Nothing wrong with giving older stars another shot, of course. But it seems odd that at least so far, very few networks seem to be developing shows where kids are a major presence. It sometimes seems like you’re more likely to find a show with a baby – this year’s entry is Up All Night – than one with kids who are old enough to do anything. Fox has a poorly-reviewed comedy called I Hate My Teenage Daughter, but it’s told entirely from the point of view of the adults (which is only one of its problems). Fox had some of its biggest hits with shows like That ’70s Show and Malcolm in the Middle, or even The Simpsons (where many episodes focused on the kids getting into mischief or having personal dilemmas), and more recently it’s done well with the frequently kid-centric stories on Bob’s Burgers, but it’s been slow to get back to that kind of thing in live action comedy.
ABC is the same way; it seems to want to bring back family-friendly comedy, and the kids are some of the best things about The Middle and Modern Family. (If Manny isn’t the breakout character of Modern Family, he probably should be.) But they’ve been very slow to greenlight shows with younger characters, even though the kids were often the key to the success of the TGIF lineup they’re so anxious to bring back. Full House and Family Matters are examples of shows with large numbers of kids, which soon became primarily about the kids. And Boy Meets World and Sabrina were star vehicles for younger actors. Except for the bright idea of casting Kaitlyn Dever, fresh from her success on Justified, as Tim Allen’s teen daughter, this year’s comedies don’t seem to have many kid actors, let alone kid actors with breakout potential.
There are reasons why you can’t do an iCarly type of show, where kids dominate the world, on a broadcast network: adults must watch, so there must be strong adult characters.
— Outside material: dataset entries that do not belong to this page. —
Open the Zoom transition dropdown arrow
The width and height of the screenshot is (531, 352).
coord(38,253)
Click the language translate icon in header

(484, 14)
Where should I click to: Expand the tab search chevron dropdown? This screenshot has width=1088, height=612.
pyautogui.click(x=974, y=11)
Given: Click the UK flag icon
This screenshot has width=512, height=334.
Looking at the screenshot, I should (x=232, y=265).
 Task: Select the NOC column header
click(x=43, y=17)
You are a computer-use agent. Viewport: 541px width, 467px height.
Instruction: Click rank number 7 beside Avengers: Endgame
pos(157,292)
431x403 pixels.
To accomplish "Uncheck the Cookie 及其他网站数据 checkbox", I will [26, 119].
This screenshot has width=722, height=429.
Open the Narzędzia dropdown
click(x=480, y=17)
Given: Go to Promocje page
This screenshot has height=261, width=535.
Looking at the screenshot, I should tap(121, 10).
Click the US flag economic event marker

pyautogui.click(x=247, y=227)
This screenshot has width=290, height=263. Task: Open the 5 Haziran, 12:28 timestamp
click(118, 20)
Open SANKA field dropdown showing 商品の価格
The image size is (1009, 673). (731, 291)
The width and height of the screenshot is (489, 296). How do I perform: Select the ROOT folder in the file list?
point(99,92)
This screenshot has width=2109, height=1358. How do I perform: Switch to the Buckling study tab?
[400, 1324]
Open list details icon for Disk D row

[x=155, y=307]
And kids are hard to cast because they’re not bankable stars (by the time they’re bankable stars, they’re no longer kids), so the casting mostly has to be done based on the producers’ own judgment. That terrifies network executives. But it does seem like there are a lot of stories about kids and teenagers that half-hour comedies are not telling. For adult viewers, these stories would at least have the benefit of seeming marginally fresher than observational humour about adult relationships.